Grouping Information So It's More Easily Understood
Think about the amount of information you have to process each day. You read reports and meeting notes, you discuss problems, you hold team briefings, and you chat by the water cooler.
Some of the information you receive is easy to understand and retain; some of it is not. The difference is often in how the information is presented.
Imagine you are playing the memory game "what's missing": you simply have to memorize all the items that are presented to you on a tray – then work out which one has been removed. Now, imagine that the tray is presented with all the items in a jumble. Can you figure out what’s missing? Next, imagine what it’s like if the items are organized according to size and color or shape. It’s so much easier to spot what’s missing this time!
When the items are categorized, the "information" on the tray is much easier to make sense of and retain. And there's no need to look at each item individually: You can skim the tray and grasp exactly what is being presented. This process of grouping information so that the intended audience easily understands it is known as "chunking."
Evidence that chunking works is all around us:
- Phone numbers and credit card numbers are typically chunked. Both types of number are usually chunked in groups of three or four numbers.
- When you encounter a phone number (or other familiar grouping) that is chunked differently than the way you are used to, it can be much harder to remember it.
- Rather than memorizing the letters O – T – M – E – E – R, converting them to the word “REMOTE” makes the task much easier.
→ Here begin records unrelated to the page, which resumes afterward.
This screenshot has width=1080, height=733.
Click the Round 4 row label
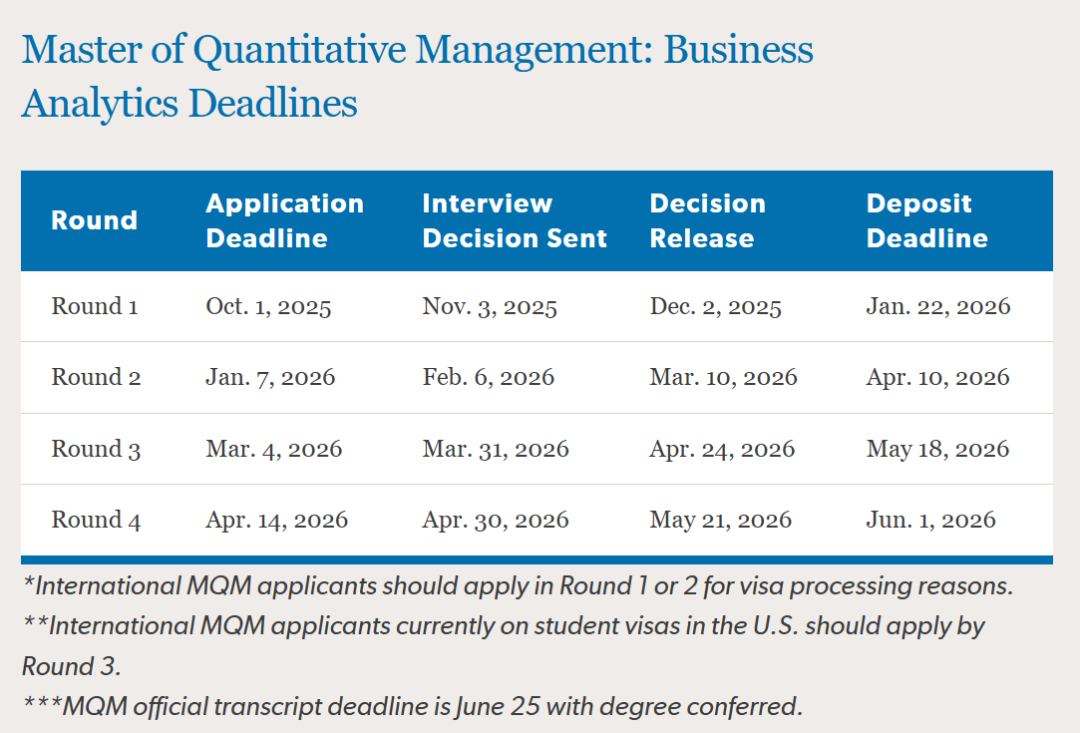(x=96, y=520)
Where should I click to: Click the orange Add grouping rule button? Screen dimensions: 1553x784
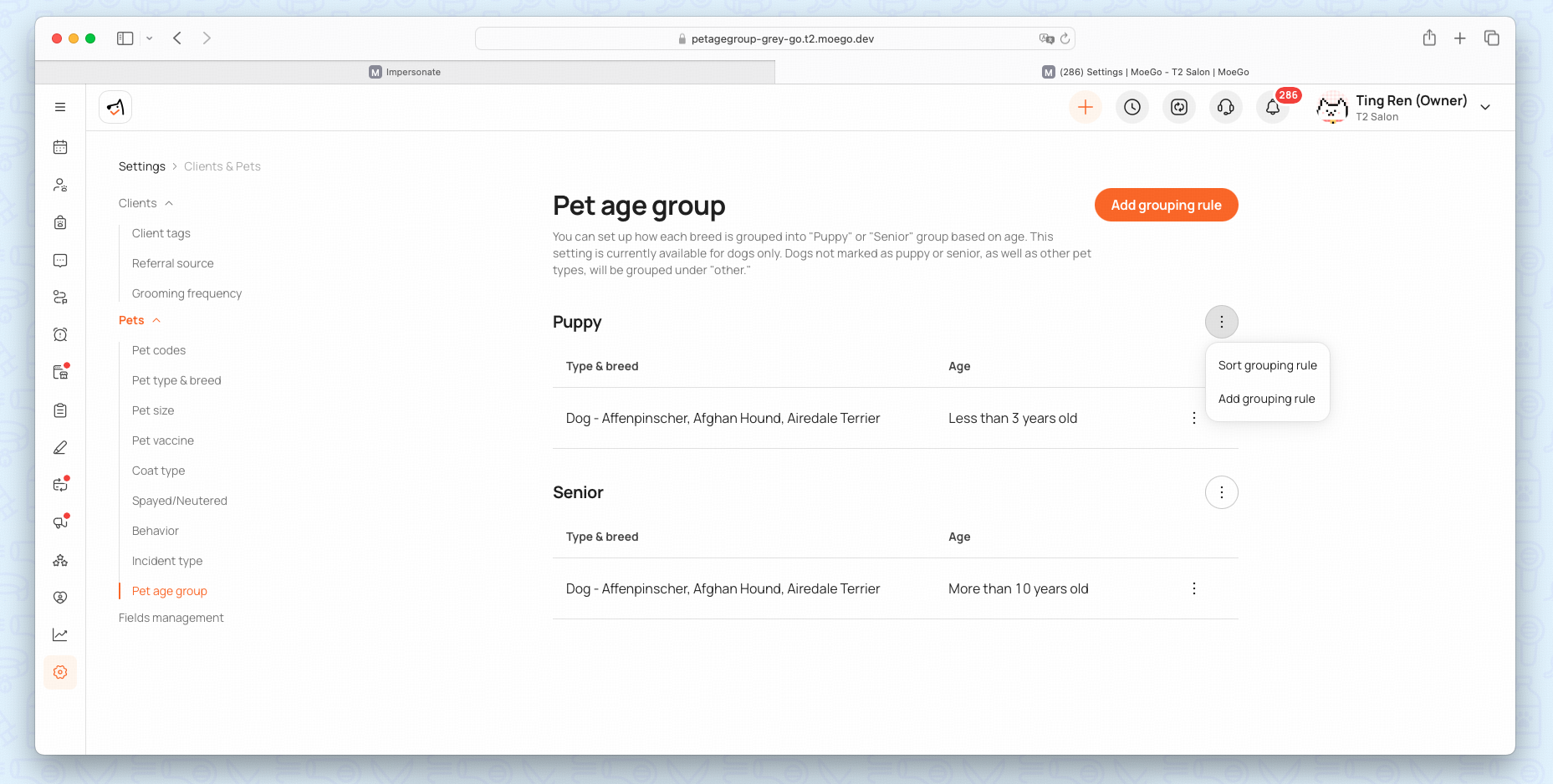pyautogui.click(x=1166, y=205)
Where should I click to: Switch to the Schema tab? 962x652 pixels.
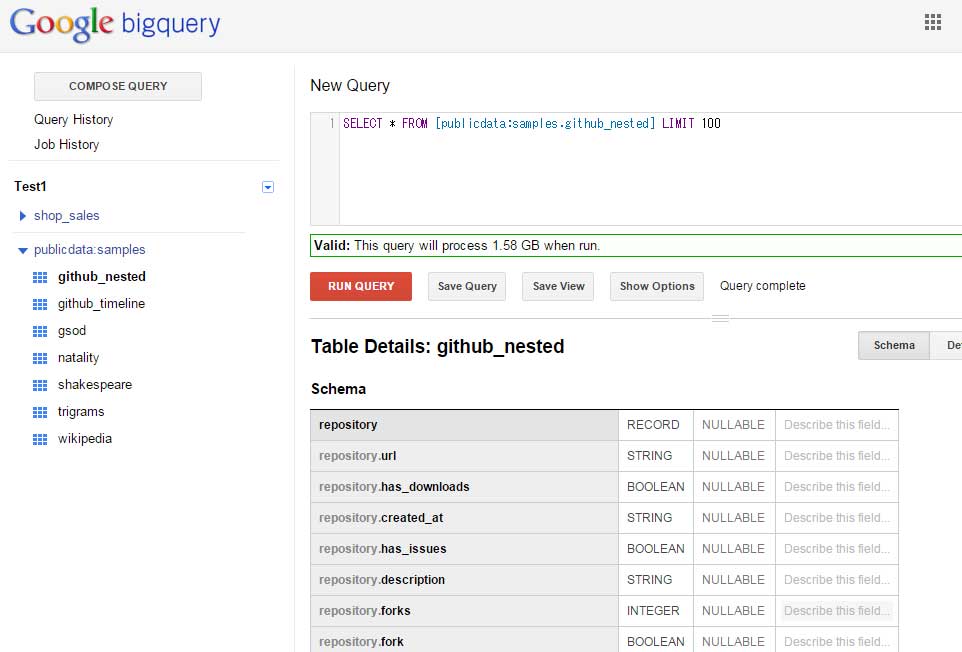coord(893,345)
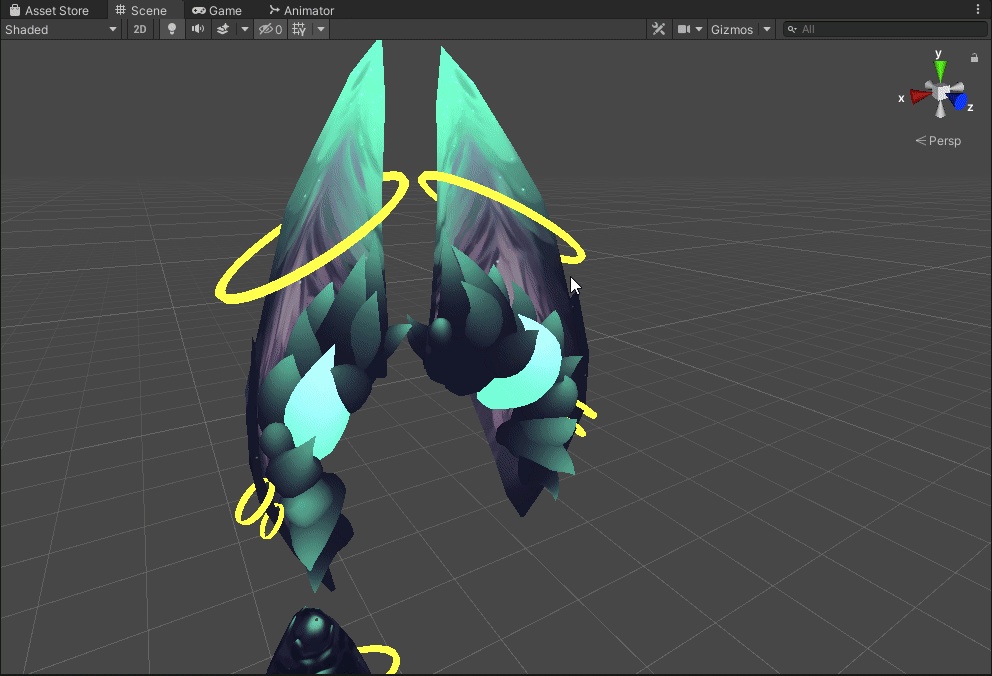Switch the view by clicking Persp
992x676 pixels.
(x=938, y=140)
When written or verbal information is chunked effectively it is logical, organized, and consistent. This enhances your audience’s ability to understand what is going on. A written format that is chunked and hierarchical gives readers quick access to the big picture. From there they can get into the details as needed. And a verbal format that is well structured and logically chunked helps listeners follow and remember key ideas or details as necessary.